側にいるのは当たり前で、後ろから手を回して来たり、顎を肩に乗せてきたりと本当に近い。
今だって背中から脇腹に通って手が回され、前で組まれているし、生えている翼の丁度間に体を密着させている。
イヴワールさんがいくら男性にしては…いや、俺と比べたら絶対に体つきは良いのだけれど…細身だとしても、俺の翼の間の細さな訳がない。
押し広げられる翼は俺同様なんか情けなくて、でもその翼に顔を埋められて俺は困惑した。
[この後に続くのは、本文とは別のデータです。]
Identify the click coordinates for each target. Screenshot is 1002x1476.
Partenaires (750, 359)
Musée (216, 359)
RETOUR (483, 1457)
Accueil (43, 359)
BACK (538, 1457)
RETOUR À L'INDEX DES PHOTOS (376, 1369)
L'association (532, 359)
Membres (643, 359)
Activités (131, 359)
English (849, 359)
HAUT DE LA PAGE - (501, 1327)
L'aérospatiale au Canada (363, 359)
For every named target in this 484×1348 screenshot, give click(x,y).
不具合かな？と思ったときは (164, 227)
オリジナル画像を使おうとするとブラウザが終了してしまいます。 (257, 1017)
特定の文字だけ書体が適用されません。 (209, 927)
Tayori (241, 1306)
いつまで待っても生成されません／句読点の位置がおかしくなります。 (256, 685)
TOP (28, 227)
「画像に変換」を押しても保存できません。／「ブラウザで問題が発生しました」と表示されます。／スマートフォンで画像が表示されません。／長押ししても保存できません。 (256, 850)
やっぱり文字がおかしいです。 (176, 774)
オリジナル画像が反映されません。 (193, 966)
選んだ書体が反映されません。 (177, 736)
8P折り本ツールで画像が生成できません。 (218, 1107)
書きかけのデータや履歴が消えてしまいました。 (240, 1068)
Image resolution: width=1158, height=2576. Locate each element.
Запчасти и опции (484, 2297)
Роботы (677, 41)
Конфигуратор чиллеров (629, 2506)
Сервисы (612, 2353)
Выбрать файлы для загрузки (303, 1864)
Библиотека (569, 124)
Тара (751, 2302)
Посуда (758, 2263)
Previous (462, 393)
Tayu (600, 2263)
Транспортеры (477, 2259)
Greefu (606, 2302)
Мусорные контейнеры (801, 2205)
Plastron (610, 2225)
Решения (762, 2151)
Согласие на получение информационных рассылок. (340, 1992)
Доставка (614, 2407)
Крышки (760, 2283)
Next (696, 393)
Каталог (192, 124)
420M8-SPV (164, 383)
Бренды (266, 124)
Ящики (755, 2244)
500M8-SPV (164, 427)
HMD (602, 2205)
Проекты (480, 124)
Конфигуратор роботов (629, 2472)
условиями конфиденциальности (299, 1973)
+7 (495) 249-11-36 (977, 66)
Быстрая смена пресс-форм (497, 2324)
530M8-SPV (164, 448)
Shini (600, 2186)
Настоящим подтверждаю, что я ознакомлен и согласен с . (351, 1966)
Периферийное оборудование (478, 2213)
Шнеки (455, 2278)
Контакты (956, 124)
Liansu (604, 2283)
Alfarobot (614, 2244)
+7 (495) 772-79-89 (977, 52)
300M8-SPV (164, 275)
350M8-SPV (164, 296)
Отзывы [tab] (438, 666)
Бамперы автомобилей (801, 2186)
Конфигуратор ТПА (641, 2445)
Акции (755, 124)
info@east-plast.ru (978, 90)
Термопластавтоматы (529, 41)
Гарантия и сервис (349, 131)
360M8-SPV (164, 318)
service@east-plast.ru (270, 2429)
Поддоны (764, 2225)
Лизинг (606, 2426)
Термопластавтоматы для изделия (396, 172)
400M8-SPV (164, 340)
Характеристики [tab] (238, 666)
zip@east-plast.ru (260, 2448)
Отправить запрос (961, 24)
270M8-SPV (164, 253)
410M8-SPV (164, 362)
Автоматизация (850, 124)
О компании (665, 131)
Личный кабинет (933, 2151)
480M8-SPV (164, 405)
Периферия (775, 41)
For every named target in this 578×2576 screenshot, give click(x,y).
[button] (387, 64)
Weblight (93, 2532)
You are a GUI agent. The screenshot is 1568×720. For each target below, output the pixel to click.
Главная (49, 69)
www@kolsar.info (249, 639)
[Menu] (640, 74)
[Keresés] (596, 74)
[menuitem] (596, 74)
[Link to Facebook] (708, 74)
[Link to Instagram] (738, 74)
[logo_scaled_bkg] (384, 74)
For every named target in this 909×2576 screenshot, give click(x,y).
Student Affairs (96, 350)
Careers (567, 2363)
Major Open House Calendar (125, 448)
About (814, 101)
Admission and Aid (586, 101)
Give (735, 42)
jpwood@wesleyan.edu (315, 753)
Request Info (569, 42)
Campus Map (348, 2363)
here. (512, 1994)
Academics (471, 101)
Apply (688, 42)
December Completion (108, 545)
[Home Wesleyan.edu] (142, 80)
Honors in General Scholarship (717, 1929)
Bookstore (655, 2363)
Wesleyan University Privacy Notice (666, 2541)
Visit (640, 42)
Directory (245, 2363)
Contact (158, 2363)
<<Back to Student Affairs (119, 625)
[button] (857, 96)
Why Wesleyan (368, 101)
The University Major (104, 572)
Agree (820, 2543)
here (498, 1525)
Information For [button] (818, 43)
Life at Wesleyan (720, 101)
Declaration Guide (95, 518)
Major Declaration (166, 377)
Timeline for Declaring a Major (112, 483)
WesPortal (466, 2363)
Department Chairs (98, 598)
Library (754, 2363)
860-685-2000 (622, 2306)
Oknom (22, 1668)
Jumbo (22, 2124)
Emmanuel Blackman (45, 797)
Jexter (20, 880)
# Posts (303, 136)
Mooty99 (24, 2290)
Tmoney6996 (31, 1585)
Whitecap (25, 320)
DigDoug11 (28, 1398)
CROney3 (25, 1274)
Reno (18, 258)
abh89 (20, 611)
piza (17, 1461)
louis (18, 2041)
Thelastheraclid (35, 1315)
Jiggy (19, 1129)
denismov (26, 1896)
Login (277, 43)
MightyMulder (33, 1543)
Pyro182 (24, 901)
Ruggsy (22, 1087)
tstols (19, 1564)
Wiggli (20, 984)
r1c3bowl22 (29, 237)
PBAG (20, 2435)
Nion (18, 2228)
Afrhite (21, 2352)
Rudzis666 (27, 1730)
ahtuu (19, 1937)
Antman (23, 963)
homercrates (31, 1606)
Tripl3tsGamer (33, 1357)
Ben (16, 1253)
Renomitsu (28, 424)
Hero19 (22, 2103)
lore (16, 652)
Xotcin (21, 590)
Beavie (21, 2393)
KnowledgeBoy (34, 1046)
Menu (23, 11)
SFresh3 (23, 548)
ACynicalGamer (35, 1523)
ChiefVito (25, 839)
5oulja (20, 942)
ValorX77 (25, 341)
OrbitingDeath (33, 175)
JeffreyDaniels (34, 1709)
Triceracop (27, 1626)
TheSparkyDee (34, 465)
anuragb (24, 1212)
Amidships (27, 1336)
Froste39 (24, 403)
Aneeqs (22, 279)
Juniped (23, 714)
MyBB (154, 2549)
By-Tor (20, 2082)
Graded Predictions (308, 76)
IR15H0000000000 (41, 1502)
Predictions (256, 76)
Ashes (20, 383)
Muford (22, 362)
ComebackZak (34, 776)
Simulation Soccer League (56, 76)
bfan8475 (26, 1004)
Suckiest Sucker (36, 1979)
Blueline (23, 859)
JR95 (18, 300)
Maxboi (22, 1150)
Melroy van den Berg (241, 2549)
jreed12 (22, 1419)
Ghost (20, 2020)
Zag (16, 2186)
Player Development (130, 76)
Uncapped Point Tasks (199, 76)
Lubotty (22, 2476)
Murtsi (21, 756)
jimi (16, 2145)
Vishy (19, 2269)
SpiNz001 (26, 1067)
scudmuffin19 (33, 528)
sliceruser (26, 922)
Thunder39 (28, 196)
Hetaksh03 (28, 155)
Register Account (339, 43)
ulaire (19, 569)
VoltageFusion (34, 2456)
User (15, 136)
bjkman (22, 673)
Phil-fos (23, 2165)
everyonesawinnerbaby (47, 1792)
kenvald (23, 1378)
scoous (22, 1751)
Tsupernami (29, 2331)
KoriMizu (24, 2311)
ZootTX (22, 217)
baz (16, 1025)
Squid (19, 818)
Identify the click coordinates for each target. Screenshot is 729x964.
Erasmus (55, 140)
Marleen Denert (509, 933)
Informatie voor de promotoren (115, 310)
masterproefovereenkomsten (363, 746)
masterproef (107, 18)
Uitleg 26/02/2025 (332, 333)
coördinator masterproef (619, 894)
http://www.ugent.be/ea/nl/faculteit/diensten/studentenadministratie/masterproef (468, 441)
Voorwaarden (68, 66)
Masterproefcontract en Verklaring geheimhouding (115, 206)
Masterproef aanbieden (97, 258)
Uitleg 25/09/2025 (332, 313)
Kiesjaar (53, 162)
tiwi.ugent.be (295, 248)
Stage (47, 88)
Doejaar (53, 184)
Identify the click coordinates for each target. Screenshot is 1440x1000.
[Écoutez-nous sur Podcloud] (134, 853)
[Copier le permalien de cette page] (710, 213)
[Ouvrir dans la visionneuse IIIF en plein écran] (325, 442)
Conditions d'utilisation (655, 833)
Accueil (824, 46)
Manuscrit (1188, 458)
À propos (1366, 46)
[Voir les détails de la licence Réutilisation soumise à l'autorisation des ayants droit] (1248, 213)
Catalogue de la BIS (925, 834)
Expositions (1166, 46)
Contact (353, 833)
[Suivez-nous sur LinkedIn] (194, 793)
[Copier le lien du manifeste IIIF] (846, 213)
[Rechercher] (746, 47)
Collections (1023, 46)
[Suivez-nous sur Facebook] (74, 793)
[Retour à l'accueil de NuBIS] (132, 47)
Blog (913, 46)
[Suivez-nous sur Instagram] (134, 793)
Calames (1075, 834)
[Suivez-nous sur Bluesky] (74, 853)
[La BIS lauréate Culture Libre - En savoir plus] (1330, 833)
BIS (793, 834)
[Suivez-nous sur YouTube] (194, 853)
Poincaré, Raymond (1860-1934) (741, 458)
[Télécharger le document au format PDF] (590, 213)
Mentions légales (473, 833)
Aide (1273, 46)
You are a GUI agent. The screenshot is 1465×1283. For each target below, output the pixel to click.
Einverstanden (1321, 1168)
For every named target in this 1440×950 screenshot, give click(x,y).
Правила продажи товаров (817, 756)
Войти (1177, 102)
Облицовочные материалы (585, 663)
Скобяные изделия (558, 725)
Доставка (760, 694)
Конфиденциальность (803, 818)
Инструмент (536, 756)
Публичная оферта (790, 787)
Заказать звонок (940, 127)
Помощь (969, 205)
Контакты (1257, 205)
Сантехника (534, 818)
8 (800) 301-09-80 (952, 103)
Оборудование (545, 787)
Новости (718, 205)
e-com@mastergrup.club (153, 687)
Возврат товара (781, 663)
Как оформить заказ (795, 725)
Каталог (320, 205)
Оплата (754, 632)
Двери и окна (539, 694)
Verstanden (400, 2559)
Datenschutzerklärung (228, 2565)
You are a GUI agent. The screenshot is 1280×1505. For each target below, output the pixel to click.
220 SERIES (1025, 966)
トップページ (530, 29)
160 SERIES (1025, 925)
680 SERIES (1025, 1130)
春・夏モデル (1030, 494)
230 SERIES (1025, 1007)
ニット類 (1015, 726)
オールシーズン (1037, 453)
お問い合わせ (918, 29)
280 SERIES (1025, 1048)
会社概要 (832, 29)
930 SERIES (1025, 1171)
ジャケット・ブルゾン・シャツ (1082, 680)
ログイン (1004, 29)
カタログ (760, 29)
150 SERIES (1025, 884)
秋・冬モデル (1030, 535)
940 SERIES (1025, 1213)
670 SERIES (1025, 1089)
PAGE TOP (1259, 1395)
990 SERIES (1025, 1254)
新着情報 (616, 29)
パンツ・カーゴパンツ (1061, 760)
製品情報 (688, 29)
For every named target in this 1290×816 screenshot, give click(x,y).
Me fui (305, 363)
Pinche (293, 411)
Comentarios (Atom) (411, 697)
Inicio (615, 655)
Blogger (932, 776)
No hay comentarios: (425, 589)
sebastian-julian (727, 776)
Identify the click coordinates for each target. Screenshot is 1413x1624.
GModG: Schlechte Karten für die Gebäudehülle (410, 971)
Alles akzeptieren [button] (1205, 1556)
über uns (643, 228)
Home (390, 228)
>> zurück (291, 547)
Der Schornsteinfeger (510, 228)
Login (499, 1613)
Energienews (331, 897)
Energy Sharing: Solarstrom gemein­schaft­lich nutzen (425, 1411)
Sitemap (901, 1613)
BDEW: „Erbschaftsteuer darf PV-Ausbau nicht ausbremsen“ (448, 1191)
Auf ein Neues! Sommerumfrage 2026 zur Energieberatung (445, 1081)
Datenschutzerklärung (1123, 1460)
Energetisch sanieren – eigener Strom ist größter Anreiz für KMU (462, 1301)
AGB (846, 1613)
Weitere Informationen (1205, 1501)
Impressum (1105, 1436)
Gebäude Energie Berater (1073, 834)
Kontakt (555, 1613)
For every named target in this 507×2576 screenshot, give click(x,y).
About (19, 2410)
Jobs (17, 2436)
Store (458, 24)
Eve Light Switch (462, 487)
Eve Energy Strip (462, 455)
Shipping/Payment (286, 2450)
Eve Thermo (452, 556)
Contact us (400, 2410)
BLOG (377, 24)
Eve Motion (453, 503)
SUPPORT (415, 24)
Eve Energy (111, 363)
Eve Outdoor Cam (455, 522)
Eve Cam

近くに来られるのが嫌なわけではない。むしろ嬉しいくらいだ。
…でも

――こ、困る…。

綺麗な色彩が。綺麗な顔が。こんなに近くにあると妙に緊張してしまう。
それもなんだか良い匂いがする気がする。
…甘いような、爽やかなようなこの匂いはコロンか何かなのだろうか。
ただでさえ人と痛み無しに接することなんて僅かだった。
だから背中の人の温かさにどう反応していいのか全然分からない。


「…がりがり」

「っへ?」

「がりがりだよ、君。あれから体重増えたの?」


確かめる様に腕を締められると密着度が増して慌てる。
そんな俺を知ってか知らずか、イヴワールさんは肩越しにボードを覗きこんだ。


「…ああ。野菜全般無くなっちゃってるんだ…チーズも残り少ないね」

「そ、そうですね」

「じゃあさ…」


明日馬車が来る日だし、町に買い物行こう…?と耳に吹き込まれる様に呟かれて、俺はもう真っ赤になりながら首を振った。




フードを被って町に出る。
その間も腰の辺りに手を掛けて側にぴったりといるので辟易した。
あまりにずっと側にいるものだから俺にイヴワールさんのあの良い匂いが移るんじゃないかと思って、何恥ずかしい事を考えているのかと一人赤面する。

おまけにイヴワールさんは市場で美味しそうな物を見つける度にローブの中を覗き込んで「食べたい?」と聞いてくるので本当どうしようもない。
俺が首を横に振ればそれがどんなに美味しそうな物でも「あっそう」と前を素通りしていくし、小さく縦に振ると「じゃあそれ頂戴」と店の人にありえない量を頼むものだから慌てて、少しで良いですと声を上げた。
そしてそんな慌てる俺を見て、イヴワールさんは機嫌の良い猫の様に目を細めるのだった。

――本当に、おかしい。

イヴワールさんの行動も。そして、

――それに胸が苦しくなるほど嬉しくなる俺も。

どうしたら良いのだろう。
こんな幸せで良いのだろうか。
触られるところが妙に気になる。向けられる言葉が一つ一つ嬉しい。
イヴワールさんの一挙一動が気になって仕方がない。

――こ、これって…。

これはもしかして。
歌や、孤児院の時に聞いた話の中にある……


「ねぇ」

「は!はいっ」

「ちょっと寄りたいとこがあるんだけど、良い?」

「い、良いです」


「そう」と目を細めるイヴワールさんに、胸の内に浮かんだ答えにそうかもしれない…と思った。